---- ТЕКСТ ДОКУМЕНТА

Он, усатый и безбородый, облачен в то двухслойное зимнее одеяние, которое соответствовало, несомненно, племенным обычаям эпохи. Его высокий головной убор кажется произведением искусного таксидермиста. «Портрет» представляет, как видим, и этнографический интерес. Другой рельеф (ил. 12.15) представляет собой, возможно, профильное изображение все того же легендарного персонажа, если судить по похожему высокому головному убору со звериной мордой.

12.15

Ил. 12.15

     Быть может, впрочем, тот убор, явно подкрашенный, венчает голову как статусный атрибут.
Вряд ли является случайным изображение некоего вертикального предмета в руке фигуры. Судя по позе, это скорее всего церемониально-статусный «жезл». Значит, к тому времени в племени мог господствовал патриархально- вождистский уклад.
     Существовал, вероятно, и сложный церемониал погребения вождей. На это может указывать рельеф с ликом усопшего (ил. 12.16).

12.16

Ил. 12.16

     В этих краях самым трудным временем года были зимние полгода, с бесконечно длинными темными ночами, с лютыми холодами и пронизывающими из всех щелей ветрами. В сущности, остальные месяцы проходили в заботах о подготовке к зиме. Отголоски тяжких зимних испытаний есть и на данном камне. Более того, уникальность «Ковчега» и в том, что он представляет собой артефакт о зимнем бытовании племени и его божеств.
     А в нем были, конечно, и радостные дни - при ясной солнечной погоде. Достаточно начать поворачивать этот камень под лучом яркого света, как вся его поверхность, включая обнаженные участки коричневой коренной породы, начинает сверкать, переливаться искрами, как единый драгоценный камень. Найден, заметим попутно, и другой сверкающий артефакт, настоящий образ «олимпа» в морозную зимнюю пору (ил. 12.17).

12.17

Ил. 12.17

     Таким и должны были видеть аборигены реальный прототип своего мифического олимпа в солнечные морозные дни— обледеневшей глыбой. Как и на нашем камне, особенно ярко сверкали бы ледяными блестками светлые рельефы застывших водяных струй, опоясывающие каменную глыбу, и чуть голубеть прибрежная кромка первого льда.

--------
---- ВЫДЕРЖКИ ИЗ ДАННЫХ

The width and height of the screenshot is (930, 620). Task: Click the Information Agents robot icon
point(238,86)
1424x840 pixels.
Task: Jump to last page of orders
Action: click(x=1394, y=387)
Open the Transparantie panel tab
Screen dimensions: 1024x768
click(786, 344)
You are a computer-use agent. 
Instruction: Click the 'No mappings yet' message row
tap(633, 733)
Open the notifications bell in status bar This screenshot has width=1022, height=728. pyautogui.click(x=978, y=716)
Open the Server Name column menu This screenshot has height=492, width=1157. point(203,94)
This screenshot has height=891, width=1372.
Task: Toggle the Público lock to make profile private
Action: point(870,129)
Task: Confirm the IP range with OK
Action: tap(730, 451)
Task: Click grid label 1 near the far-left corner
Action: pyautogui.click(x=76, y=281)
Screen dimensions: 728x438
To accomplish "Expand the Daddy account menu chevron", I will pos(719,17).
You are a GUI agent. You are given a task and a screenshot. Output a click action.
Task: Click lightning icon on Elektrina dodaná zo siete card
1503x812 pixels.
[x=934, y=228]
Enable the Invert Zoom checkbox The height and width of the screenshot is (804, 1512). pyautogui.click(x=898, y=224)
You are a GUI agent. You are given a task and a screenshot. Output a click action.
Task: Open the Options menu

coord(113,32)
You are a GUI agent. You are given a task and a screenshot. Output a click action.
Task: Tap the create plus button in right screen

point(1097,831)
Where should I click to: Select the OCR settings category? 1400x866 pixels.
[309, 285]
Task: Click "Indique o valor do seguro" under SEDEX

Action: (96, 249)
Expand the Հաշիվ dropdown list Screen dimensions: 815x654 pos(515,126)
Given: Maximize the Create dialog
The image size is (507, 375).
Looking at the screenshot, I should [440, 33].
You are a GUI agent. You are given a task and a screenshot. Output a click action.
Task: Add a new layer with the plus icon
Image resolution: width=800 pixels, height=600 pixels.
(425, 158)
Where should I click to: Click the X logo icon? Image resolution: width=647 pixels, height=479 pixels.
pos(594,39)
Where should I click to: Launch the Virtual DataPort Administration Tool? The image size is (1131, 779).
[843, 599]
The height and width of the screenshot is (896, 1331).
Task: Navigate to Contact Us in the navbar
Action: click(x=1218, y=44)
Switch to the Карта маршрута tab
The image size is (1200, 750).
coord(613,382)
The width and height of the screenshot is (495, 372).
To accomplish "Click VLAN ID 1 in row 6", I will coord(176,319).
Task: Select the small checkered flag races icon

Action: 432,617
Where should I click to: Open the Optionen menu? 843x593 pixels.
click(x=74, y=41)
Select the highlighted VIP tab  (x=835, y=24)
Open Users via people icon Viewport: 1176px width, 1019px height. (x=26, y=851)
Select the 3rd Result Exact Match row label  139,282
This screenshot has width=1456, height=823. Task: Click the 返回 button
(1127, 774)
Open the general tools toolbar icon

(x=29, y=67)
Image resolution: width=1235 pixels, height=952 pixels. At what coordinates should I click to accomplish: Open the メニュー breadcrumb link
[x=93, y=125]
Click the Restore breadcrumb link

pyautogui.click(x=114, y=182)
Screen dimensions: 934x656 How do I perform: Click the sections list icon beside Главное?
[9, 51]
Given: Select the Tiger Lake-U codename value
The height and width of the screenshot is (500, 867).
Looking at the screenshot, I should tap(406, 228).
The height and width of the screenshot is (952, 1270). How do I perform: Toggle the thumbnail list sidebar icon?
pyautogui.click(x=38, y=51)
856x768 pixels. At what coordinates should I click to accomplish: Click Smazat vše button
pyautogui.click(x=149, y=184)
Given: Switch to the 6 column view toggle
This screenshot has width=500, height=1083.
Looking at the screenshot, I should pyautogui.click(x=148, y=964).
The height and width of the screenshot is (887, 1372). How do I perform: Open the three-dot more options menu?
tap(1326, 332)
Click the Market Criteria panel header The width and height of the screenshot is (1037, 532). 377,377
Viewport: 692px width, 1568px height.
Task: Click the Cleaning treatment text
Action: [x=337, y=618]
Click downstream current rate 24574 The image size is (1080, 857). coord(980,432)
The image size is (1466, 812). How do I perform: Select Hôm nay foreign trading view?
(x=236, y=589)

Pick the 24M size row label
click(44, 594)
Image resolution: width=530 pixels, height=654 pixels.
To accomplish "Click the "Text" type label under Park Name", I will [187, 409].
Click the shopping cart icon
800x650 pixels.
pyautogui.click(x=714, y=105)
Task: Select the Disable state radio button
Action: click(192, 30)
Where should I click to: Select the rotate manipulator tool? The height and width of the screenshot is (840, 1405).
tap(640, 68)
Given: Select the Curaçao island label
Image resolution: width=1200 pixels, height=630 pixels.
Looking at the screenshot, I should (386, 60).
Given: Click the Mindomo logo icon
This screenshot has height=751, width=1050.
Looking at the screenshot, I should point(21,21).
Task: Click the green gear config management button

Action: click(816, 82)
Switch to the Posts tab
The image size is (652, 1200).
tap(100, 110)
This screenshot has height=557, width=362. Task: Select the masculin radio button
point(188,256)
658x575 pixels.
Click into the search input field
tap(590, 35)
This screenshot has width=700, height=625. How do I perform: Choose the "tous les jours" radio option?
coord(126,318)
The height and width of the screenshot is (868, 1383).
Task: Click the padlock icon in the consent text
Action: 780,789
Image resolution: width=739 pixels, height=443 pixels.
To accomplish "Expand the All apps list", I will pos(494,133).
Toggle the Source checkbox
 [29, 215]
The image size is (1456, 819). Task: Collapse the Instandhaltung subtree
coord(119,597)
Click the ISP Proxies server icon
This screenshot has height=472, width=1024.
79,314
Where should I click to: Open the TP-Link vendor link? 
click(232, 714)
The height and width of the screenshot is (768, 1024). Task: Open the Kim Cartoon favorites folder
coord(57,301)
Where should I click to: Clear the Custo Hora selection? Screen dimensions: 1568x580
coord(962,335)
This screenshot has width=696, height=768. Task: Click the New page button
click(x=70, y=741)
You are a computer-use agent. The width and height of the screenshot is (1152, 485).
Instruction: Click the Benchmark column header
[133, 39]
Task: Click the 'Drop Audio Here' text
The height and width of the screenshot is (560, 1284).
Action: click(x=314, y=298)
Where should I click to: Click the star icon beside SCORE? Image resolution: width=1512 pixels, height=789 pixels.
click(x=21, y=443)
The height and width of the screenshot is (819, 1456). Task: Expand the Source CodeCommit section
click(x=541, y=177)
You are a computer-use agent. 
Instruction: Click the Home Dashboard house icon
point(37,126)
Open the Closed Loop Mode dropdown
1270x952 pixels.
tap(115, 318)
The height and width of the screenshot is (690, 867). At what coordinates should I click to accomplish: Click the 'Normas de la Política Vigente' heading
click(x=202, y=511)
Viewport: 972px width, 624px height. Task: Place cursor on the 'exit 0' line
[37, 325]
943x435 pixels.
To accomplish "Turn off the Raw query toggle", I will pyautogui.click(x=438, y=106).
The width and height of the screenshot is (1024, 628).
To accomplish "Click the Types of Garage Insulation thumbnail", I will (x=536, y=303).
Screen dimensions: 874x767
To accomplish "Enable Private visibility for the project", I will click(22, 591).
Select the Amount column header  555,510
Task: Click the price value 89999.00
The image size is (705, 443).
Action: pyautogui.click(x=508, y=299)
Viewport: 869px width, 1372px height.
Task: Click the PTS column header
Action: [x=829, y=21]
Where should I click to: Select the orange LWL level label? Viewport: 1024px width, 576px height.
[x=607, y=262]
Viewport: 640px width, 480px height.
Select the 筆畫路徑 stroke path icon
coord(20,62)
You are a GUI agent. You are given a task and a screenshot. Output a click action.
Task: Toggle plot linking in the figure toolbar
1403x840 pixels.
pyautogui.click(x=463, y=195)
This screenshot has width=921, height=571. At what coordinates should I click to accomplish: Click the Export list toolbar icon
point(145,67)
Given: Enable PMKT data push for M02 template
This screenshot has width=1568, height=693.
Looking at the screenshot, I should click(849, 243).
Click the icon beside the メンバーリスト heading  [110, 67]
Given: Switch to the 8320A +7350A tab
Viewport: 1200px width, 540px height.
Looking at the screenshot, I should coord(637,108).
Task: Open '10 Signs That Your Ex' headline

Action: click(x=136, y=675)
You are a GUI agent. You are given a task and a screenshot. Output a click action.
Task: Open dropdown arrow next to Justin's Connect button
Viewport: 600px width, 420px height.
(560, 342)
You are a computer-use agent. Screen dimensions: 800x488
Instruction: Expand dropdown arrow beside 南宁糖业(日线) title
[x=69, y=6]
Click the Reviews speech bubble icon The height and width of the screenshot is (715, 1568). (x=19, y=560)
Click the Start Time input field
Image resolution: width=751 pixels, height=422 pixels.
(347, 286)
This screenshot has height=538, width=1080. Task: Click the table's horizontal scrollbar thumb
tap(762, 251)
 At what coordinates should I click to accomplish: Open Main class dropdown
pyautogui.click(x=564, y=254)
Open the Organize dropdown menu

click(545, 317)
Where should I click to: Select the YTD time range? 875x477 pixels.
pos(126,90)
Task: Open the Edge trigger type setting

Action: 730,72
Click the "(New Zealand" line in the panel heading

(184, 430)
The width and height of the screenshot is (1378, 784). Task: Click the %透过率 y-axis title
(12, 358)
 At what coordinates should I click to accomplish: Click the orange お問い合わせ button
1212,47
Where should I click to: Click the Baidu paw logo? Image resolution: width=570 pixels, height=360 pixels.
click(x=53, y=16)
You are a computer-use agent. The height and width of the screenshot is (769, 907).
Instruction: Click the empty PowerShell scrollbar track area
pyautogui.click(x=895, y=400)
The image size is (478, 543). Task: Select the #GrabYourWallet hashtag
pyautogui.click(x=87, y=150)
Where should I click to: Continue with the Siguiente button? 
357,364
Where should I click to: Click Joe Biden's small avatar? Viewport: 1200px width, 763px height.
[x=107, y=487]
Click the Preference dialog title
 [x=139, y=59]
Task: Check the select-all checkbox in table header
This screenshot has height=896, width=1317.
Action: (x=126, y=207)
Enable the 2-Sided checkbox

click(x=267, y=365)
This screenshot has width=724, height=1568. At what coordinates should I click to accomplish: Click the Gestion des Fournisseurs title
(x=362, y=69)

--------

*ПИСЬМЕННОЕ ЗАДАНИЕ A*. Какое время года в тексте о каменных рельефах названо самым трудным в этих краях?
*ПИСЬМЕННОЕ ЗАДАНИЕ B*. Продолжите текст о каменных рельефах, начиная сразу после его последнего предложения.

*РЕЗУЛЬТАТ ВЫПОЛНЕНИЯ A*. Самым трудным временем года в этих краях были зимние полгода.

*РЕЗУЛЬТАТ ВЫПОЛНЕНИЯ B*.
     На поверхности обсуждаемого камня кое-где выступают вполне человеческие лики обитателей , укутанных в заиндевевшие меховые одеяния (ил. 12.18).

12.18

Ил. 12.18

     Увеличение цветовой интенсивности цифровых снимков камня показало, что первобытный мастер местами подкрашивал свое произведение. Он добавлял и холодный голубой тон заиндевевшим одеяниям тесно скучившихся сородичей и красный отблеск на их лицах от пламени спасительных костров . А на другие образы замерзающих людей грустно смотреть (ил. 12.19). Но они позволяют нам заглянуть в реальный, но исчезнувший мир.

12.19

Ил. 12.19

     К этим образам можно добавить и другие рельефы человекоподобных персонажей на казалось бы тематическом «олимпийском» камне. В совокупности, подобных индивидов гораздо больше, чем стилизованных изображений божеств из животного мира в их собственном гнездилище.
     Как будто автор, преследуя разнородные цели, решал две не пересекающиеся задачи. Используя современную терминологию можно было бы сказать, что первая из них было традиционной, культовой и духо-подъемной.
     Вторая же, - в создании настоящей галереи бытовых типажей своих соплеменников, находящихся в стрессовых ситуациях. Образам этого рода ваятель не только не придавал какие-то звероподобные черты, нисходящие от мифических прародителей, но, напротив, старался в меру возможностей придать ликам человеческую индивидуальность.
     И не в сильно стилизованной форме, как положено героям легендарного сказания, а в попытке связать с персонажем определенною эмоцию, исключительно человеческую. В групповых образах она носит печать привычных страданий от свирепого холода, со стремлением найти защиту у красно-багрового огня. Такие фигуры укутаны в кокон из разнообразных одеяний, включая меховые, в том числе из цельных шкур с сохраненной головой зверя.
     Рельефные человеческие образы на камне, при всей их примитивности, представляют интерес как первоисточник уникальной информации о расе, о типе лиц, их внешнем виде, форме одеяний и других антропологических и этнографических сведений о людях данной первобытной культуры. Столь же интересны и отмеченные на камне детали внешнего вида соплеменников, их бытования в суровые зимние месяцы. Эти примитивные люди, оказывается, ценили аккуратность, если не красоту, своего внешнего облика. Они старались и умели придавать прическам, головным уборам и одеяниям из шкур и мехов даже некоторую прихотливость.
     Открылась возможностью извлечь из данной находки и существенные сведения о социальной организации того сообщества: о трансформации нравов, о появлении института авторитарного вождизма, существовании какого-то похоронного обряда.
     Обратимся теперь к культовому аспекту рельефов «Ковчега». Мы уже отмечали на других «олимпийских» образцах свидетельства прерогатив главного божества : поведенческой кодификации для племени, функций верховного надзора и карательного судилища.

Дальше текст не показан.